Work instructions =>
The response should hold each line from the entries below where "Sort" is found.

Available records =>
********************
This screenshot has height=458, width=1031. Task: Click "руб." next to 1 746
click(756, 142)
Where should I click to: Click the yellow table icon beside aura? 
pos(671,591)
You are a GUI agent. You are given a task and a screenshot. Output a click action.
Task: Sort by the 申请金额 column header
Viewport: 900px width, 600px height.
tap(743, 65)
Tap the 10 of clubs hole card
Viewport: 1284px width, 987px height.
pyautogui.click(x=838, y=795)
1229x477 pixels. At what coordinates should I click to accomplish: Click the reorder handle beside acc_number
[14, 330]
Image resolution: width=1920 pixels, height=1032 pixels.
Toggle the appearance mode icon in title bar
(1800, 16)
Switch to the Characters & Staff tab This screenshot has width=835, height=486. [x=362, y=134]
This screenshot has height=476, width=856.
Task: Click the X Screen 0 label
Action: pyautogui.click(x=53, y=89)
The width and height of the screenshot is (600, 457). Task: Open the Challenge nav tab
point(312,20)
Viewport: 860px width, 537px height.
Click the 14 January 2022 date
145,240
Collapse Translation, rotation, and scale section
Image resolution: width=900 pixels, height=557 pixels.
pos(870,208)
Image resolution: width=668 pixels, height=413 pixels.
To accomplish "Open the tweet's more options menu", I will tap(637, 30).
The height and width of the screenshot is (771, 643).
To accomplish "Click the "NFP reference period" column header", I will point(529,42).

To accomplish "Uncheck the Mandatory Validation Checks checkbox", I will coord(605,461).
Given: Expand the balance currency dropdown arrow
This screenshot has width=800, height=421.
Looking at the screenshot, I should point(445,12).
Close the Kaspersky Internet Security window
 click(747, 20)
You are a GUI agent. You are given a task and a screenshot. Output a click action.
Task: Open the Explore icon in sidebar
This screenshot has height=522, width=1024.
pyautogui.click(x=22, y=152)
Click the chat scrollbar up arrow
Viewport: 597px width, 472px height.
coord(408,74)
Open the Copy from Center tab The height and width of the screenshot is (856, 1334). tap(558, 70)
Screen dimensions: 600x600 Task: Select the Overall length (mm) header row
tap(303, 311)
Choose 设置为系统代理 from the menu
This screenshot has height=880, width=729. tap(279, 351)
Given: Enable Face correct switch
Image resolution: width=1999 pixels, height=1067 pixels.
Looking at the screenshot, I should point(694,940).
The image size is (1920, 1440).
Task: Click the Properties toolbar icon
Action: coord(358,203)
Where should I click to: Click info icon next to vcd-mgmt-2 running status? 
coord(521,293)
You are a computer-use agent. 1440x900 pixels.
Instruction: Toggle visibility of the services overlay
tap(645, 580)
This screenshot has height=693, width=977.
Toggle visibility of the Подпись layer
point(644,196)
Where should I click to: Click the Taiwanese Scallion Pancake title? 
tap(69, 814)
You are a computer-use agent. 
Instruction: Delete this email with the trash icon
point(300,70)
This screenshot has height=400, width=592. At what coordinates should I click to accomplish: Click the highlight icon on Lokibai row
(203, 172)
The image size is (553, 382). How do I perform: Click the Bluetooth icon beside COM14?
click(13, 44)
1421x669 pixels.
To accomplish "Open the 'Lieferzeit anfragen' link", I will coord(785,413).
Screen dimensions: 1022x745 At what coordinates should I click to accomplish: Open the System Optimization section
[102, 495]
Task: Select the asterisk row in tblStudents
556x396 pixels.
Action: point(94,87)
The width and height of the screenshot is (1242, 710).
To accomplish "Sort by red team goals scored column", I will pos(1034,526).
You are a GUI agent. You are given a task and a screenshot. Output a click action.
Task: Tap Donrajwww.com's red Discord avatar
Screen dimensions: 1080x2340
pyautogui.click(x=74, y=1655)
********************
Output below =>
Task: Sort by the 申请金额 column header
To accomplish "Sort by red team goals scored column", I will pos(1034,526).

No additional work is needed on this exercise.